- FRAGMENTO
────────────────────────────────────────

En ejercicio de mi derecho inalienable como diputado para presentar proyectos al pleno y como incasable promotor de la Reforma del Estado, he introducido iniciativas elaboradas en el curso de nuestras luchas; tales como la nueva Ley del Congreso, igualdad sustantiva, federalismo y municipalismo, salarios mínimos, régimen de bienestar, refugio, migración, defensa de los mexicanos en el extranjero y Política Exterior de Estado. Todas ellas bloqueadas por el grupo mayoritario al que pertenezco, bajo el pretexto soterrado, pero evidente, de que carecen de “línea” incluso para discutirlas. Esto explica mi aireada reacción cuando les dije “hipócritas y lambiscones”. Antes había sentenciado que “Morena se sale de mi corazón”.
Me apena la torpe conseja de que he transitado a la oposición. ¿A qué o a quién? Pregunto. Desde luego a los serviles que alimentan, por un hueso atávico, el retorno del poder hegemónico —sin contrapesos ni obligaciones exigibles— como el que habíamos desterrado. Me alienta como siempre el imperativo de la congruencia política y el mandato inequívoco del que somos depositarios. También mi afecto personal y lealtad consciente por Andrés Manuel. Incansables cruzados por la igualdad y la libertad, ambos sabemos que dichos principios son universales y recíprocos entre las personas.

────────────────────────────────────────

- DATOS DEL EJERCICIO
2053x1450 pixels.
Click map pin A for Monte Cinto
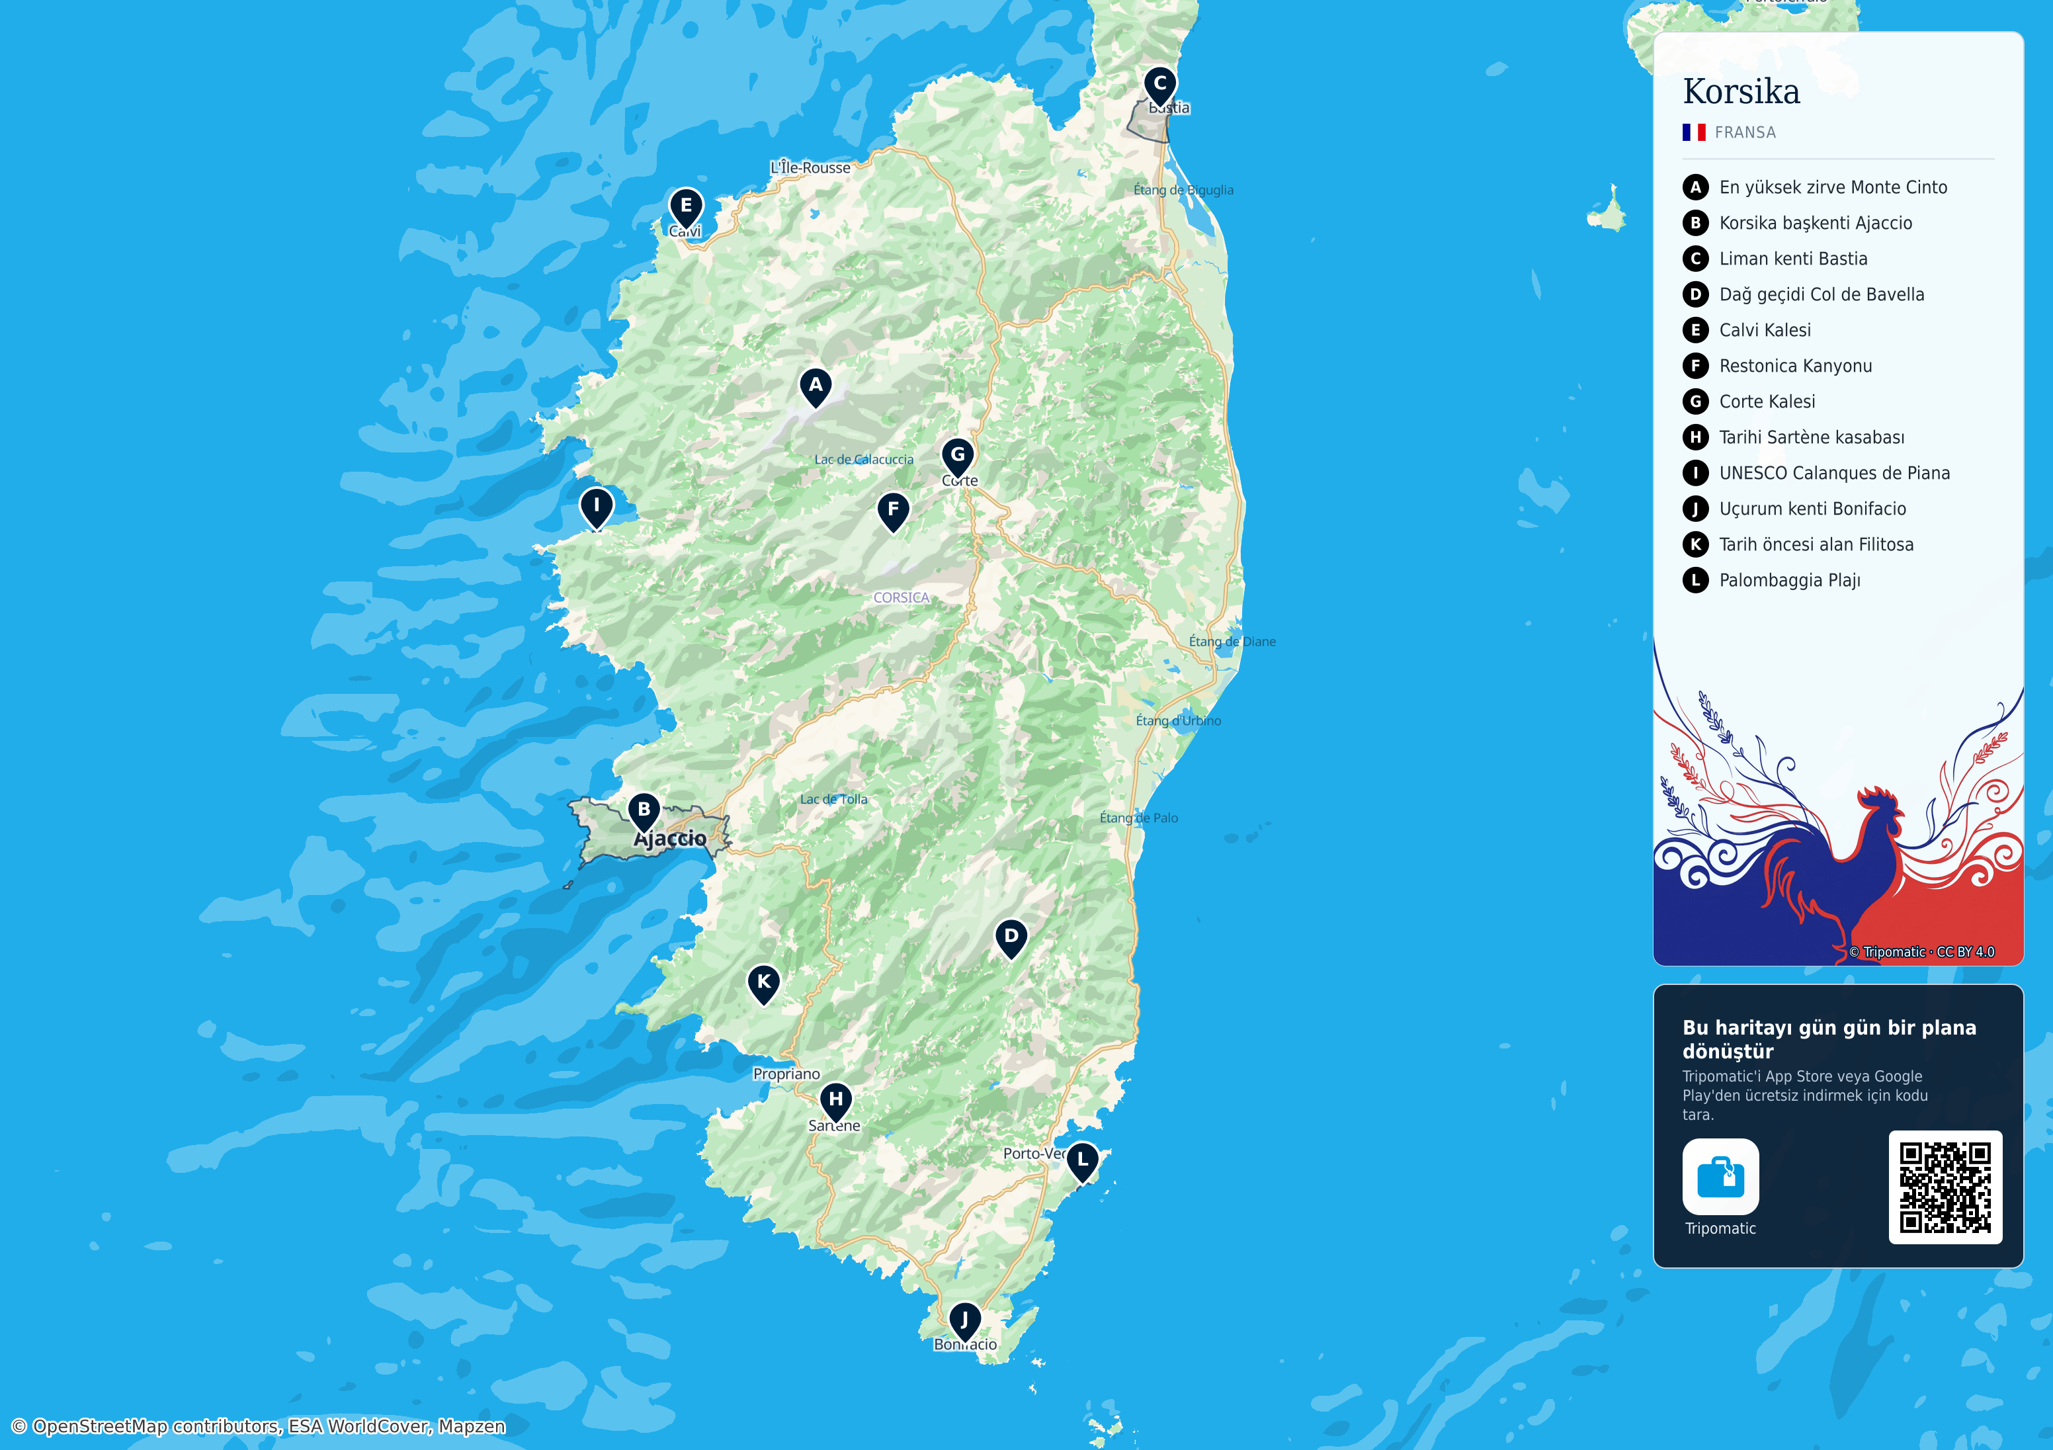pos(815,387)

────────────────────────────────────────

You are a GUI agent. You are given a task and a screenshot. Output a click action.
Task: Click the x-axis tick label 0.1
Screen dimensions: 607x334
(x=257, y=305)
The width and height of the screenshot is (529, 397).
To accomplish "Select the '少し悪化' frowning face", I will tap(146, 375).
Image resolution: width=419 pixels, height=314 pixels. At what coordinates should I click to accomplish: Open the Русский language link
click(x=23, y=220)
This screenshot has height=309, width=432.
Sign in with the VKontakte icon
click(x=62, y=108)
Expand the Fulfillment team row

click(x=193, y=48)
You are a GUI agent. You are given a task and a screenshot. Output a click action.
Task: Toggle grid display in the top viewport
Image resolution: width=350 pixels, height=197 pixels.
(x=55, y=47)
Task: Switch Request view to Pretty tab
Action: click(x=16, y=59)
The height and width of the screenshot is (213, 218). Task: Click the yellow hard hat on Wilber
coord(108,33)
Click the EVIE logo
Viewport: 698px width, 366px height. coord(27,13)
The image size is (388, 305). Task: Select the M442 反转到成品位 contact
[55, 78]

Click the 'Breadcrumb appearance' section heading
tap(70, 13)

────────────────────────────────────────

- LISTA DE TAREAS
(a) Resume en dos oraciones el fragmento sobre las iniciativas bloqueadas en el Congreso.
(b) Repite del fragmento sobre las iniciativas bloqueadas todo lo que va desde "Me apena la" hasta "entre las personas.".
(c) Prosigue el fragmento sobre las iniciativas bloqueadas en el Congreso a partir de su última oración.
Este material procede de otra fuente.

- RESPUESTAS POR TAREA
(a) Como diputado, quien escribe ha presentado iniciativas sobre temas como la nueva Ley del Congreso, la igualdad sustantiva, el federalismo y la migración, todas bloqueadas por el grupo mayoritario al que pertenece, lo que explica que les dijera "hipócritas y lambiscones". Rechaza que haya pasado a la oposición y afirma que lo mueven la congruencia política, el mandato recibido y su afecto y lealtad por Andrés Manuel.

(b)
Me apena la torpe conseja de que he transitado a la oposición. ¿A qué o a quién? Pregunto. Desde luego a los serviles que alimentan, por un hueso atávico, el retorno del poder hegemónico —sin contrapesos ni obligaciones exigibles— como el que habíamos desterrado. Me alienta como siempre el imperativo de la congruencia política y el mandato inequívoco del que somos depositarios. También mi afecto personal y lealtad consciente por Andrés Manuel. Incansables cruzados por la igualdad y la libertad, ambos sabemos que dichos principios son universales y recíprocos entre las personas.

(c)
A los adultos mayores nos obsede el impulso de aportar tanto como la restricción de no estorbar. En ese espíritu laboramos intensamente innumerables y probados compañeros: humanistas, científicos, economistas e intelectuales de distintas especialidades. Pertenecemos ciertamente a una elite, pero no somos “fifís” —aunque podamos tener gustos mundanos y aficiones artísticas irrevocables—. Somos fruto, como nuestros padres, de la expansión educativa y la movilidad social escrituradas por la obra revolucionaria del General Cárdenas, desgraciadamente cancelada.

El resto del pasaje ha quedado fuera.